しかし、頭を使う場合には、こういった意味でのピーキングとはあまり関係がないかもしれません。ただし、いっぱいいっぱいの状態ではせっかく蓄えた実力を発揮できなくなる恐れがあるので、多少は余裕を持てるようにしておくのがいいでしょう。本番で自分の本来の実力を発揮するには、100%フルではなく、7、8割ぐらいの状態がベストだと思います。7、8割でも通用するようにするには、日頃から自分という器を広げる努力が必要となります。今後みなさんはいろんなことにチャレンジしていくと思いますが、常に自分の能力のキャパシティを広げていくことを目指してほしいと思います。

 

塾生の声(塾生コミュニティサイトより抜粋)

幼少時代からスポーツ漬けで過ごしてきた自分の経験から学んだことは、身体のリラクセーションは、練習すればするほどうまくなるということと、身体をコントロールする方法が分かれば、心のコントロールもできるようになり、同時にまわりの「流れ」を感じ取る余裕が生まれるということです。(30代 男性 社会人)

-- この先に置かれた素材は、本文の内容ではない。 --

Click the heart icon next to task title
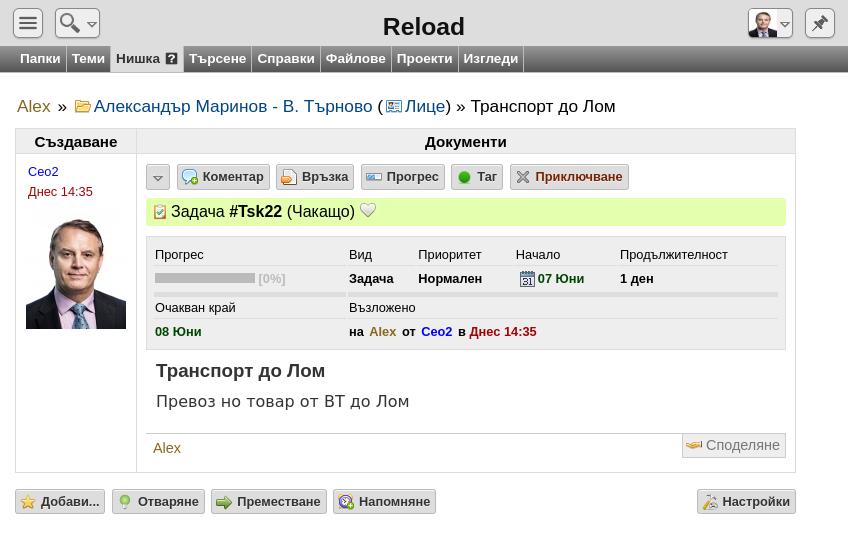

リラックスすることの大切さについては、社会人になってからは自分なりに注意をしてきたつもりでしたが、今回初めて体系的に学ばせていただきました。ここぞというときに自分の最高のパフォーマンスを出すことができるように訓練することは、スポーツの世界だけではなくビジネスの世界でも、本当に大切だと思いました。休息の取り方の工夫をしていきたいです。(30代 女性 社会人)

 

編集後記

自らをリラックスした状態に持って行けるコントロール法を身に付けておくことは、実力を蓄えておくことと同じぐらい、本番での自信につながるのだろう。今回のセッションでは、リラクゼーション技法の理論を教わった後、実際に試してみるという実技の時間も設けられた。この体験を活かして日頃から訓練を積んでおけば、今後幾度となく直面するであろう緊張した場面で、きっと役立つに違いない。